No crean que tenga intención de explicarles la receta de esta humilde y agradable forma de tomar el pan. Creo que, a estas alturas, pocos humanos desconocen al sur del Ródano esa técnica que alimenta el alma con una enorme simplicidad y que para acompañarla requiere tan pocos sacrificios, a la vez que se ofrece galantemente a una multitud de parejas de hecho. Desde el simple embutido, al huevo en sus múltiples formas, al queso a condición de marcar dureza, a los enlatados marinos o a inventos como el mismísimo chocolate. Creo recordar que en las Ramblas barcelonesas ha podido saborearse un helado al gusto. Adaptabilidad máxima y excelente economía. Una perífrasis del carácter supuesto de los catalanes de hecho o de adopción.
En realidad lo que quiero sugerirles es una reflexión que viene a cuento para calificar a un pueblo que considera tan bien el pan y tan relevante el tomate, pero que, en la práctica, acepta sin rechistar que el pan en general sea incomible y el tomate imposible de restregar. Con el aceite, afortunadamente, las cosas son distintas y es posible encontrar en cualquier parte una calidad adecuada, a un precio alto, eso si. Pero como el ingrediente es discrecional, un consumidor puede administrarlo con la prudencia que sus posibles exijan. No les comento nada de la sal, no sea que la presión arterial les suba, pero todo el mundo aceptará que no es un problema.

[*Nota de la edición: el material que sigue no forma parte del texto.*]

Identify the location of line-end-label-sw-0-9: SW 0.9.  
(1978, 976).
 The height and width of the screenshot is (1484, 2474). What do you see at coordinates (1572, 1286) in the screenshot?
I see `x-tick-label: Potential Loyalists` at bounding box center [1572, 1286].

En fin, que el catalán tiene por identificación una forma de comer el pan y en realidad pocas veces lo hace adecuadamente, simplemente por falta de ingredientes adecuados. Un alma complicada a todos los efectos, como no podía ser de otra manera. Traducido, podríamos decir que los catalanes aceptamos la realidad con resignación y alevosía. Más o menos como los retrasos de Renfe.
Si un francés puede comer su baguette con toda tranquilidad en cualquier lugar del exágono, sin discusión alguna sobre la presentación, la calidad y la crujibilidad, ¿por qué a este lado de los Pirineos no obtenemos parecidas satisfacciones sobre esa humildad del pan? Tampoco los franceses han dejado de obtener calidad con sus quesos, que acompañan a la baguette a cualquier hora del día. En cambio nosotros no nos fiamos del tomate, que en apariencia es rojo y en realidad verde. Añado la sorpresa sobre su gusto, del que nos hemos olvidado por pura precaución frente a la añoranza.
No crean que eso sucede solamente con el pa amb tomàquet. Ocurre con muchos otros alimentos del cuerpo y del alma claramente autóctonos y con muchos más productos importantes que afectan a otras zonas del cuerpo. Les estoy hablando, claro, de algo más que de las garantías de los consumidores. Un asunto dejado de la mano de dios, excepción hecha de las fechorías estilo colza o zapatos chinos.
Ello viene a cuento puesto que nos dicen que somos la primera potencia cocinera del mundo, con estrellas Michelin para dar y repartir y con cocineros que son en realidad astrofísicos o neuroquímicos de alcurnia o incluso financieros de grandes botines en la costa norte. Un país con ese nivel gastronómico no puede tener el pan que tiene, ni el tomate que tan mal lo acompaña.
Desde el punto de vista económico las cosas también tienen importancia, como alimento básico, el pan es crucial y ya puestos mejor añadirle el tomate, la sal y el aceite para tener un buen accésit a la alimentación ideal y pasar el rato a la espera de plato más substancioso.
En el debate del Estatut, Estatut al que me adhiero con entusiasmo y paciencia, le falta el articulado del pa amb tomàquet, en el apartado de la identificación nacional y junto al derecho a la felicidad. Solo así los catalanes podríamos tener garantizado un producto simple y completo que nos mantiene contentos. Si lo dejamos en manos de otros, del mercado por ejemplo, aunque en el mercado haya muchos correligionarios, ya vemos que van mal dadas.